Acoustic Blues Guitar Teacher 4380 Severnlea Queensland
From its source in the South, the blues’ simple but expressive forms had become by the 1960s among the most significant influences on the development of music that is popular throughout America.
Although instrumental accompaniment is nearly universal in the blues, the blues is essentially a vocal kind. Blues tunes are lyrical rather than narrative; blues vocalists are expressing feelings as opposed to telling stories. The emotion expressed is typically one of sadness or melancholy, commonly due to problems in love.
To express this musically, blues performers use vocal techniques including melisma (keeping up one syllable across several pitches), rhythmic techniques such as syncopation, and instrumental techniques for example “choking” or bending guitar strings on the neck or applying a metal slide or bottleneck to the guitar strings to create a whining, voice-like sound.
Usually the first two and a half measures of each line are devoted to singing, the last measure and a half comprising an instrumental “break” that replies, repeats, or complements the vocal line.
Acoustic Blues Guitar Teacher Severnlea 4380 Queensland.
African influences are clear in the blues tonality, the call and response pattern of the falsetto break in the vocal style, the repeated refrain structure of the blues stanza, and the imitation of vocal idioms by instruments, notably the guitar and harmonica.
The origins of the blues are poorly recorded.
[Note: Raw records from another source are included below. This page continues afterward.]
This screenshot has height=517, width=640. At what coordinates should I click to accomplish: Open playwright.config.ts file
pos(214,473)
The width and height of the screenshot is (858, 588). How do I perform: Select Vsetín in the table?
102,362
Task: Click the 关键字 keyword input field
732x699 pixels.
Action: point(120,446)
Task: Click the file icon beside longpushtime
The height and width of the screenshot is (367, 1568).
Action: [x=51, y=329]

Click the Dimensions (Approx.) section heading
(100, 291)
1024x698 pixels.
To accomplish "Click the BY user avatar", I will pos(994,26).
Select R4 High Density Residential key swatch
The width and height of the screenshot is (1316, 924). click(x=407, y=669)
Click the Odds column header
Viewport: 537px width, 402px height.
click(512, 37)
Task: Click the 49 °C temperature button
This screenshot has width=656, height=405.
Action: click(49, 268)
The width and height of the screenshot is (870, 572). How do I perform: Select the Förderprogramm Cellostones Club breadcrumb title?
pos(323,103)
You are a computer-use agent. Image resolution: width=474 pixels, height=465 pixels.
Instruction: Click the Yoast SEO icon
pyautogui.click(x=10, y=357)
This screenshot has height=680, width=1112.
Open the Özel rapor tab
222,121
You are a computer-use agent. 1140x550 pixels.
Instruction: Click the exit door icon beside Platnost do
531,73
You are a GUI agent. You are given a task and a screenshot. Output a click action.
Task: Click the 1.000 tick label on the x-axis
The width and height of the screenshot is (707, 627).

Southern black men, most of whom came from the milieu of agricultural workers derived from and mostly played blues.
The earliest references to blues date back to the 1890s and early 1900s. In 1912 black bandleader W.C. Handy’s composition “Memphis Blues” was released. It became quite popular, and thereafter many other Tin Pan Alley songs entitled blues started to appear.
Jefferson, Blind Lemon [Credit: Archive Photographs]The rural blues developed in three main regions, Georgia and the Carolinas, Texas, and Mississippi. The blues of Georgia and the Carolinas is noted for its clarity of enunciation and regularity of beat. Impacted by ragtime and white folk music, it is more melodic than the Mississippi and Texas styles.
The Texas blues is characterized by high, clear singing followed by supple guitar lines that consist usually of single -string picked arpeggios rather than strummed chords. Blind Lemon Jefferson was the most influential Texas bluesman. Mississippi Delta blues has been the most powerful and is the most intense of the three styles. Vocally, it truly is the most language-like, and the guitar accompaniment is percussive and rhythmic; a slide or bottleneck is regularly used. The Mississippi style is signified by Charley Patton, Eddie (“Son”) House, and Robert Johnson, among others.
Acoustic Blues Guitar Teacher Queensland 4380 Severnlea.
Rainey, Ma [Credit: Archive Photos]The first blues records were made in the 1920s by black women including Mamie Smith, Ma Rainey, Ida Cox, and Bessie Smith. These performers were mostly stage vocalists backed by jazz bands; their style is referred to as classic blues.
As millions of blacks left the South for the cities of the North the World Wars and the Great Depression caused the geographic dispersal of the blues. The blues became adapted to the more complex urban surroundings. Lyrics took up urban themes, and the blues ensemble developed as the solo bluesman was joined by a pianist or harmonica player and then by a rhythm section consisting of bass and drums. The electric guitar and the amplified harmonica created a driving sound of emotional and rhythmic intensity that was great.
Hooker, John Lee [Credit: Frank Driggs Collection/Hulton Archive/Getty Images]Among the cities in which the blues initially took root were Atlanta, Memphis, and St. Louis.
It was Chicago, nonetheless, that played the greatest role in the development of urban blues. In the 1920s and ’30s Memphis Minnie, Tampa Red, Big Bill Broonzy, and John Lee (“Sonny Boy”) Williamson were popular Chicago performers. After World War II they were supplanted by a brand new generation of bluesmen that included Muddy Waters, Chester Arthur Burnett (Howlin’ Wolf), Elmore James, Little Walter Jacobs, Buddy Guy, and Koko Taylor.
The blues have influenced many other musical styles. Jazz and blues are closely linked; blues elements were employed by such seminal jazzmen as Jelly Roll Morton and Louis Armstrong in their music. Soul music and rhythm and blues also reveal forms and clear blues tonalities. The blues have had their biggest impact on rock music.
Rock singers such as Elvis Presley often used blues content. British rock musicians in the 1960s, especially the Rolling Stones, Eric Clapton, and John Mayall, were powerfully influenced by the blues, as were such American rock musicians as Mike Bloomfield, Paul Butterfield, and the Allman Brothers Band.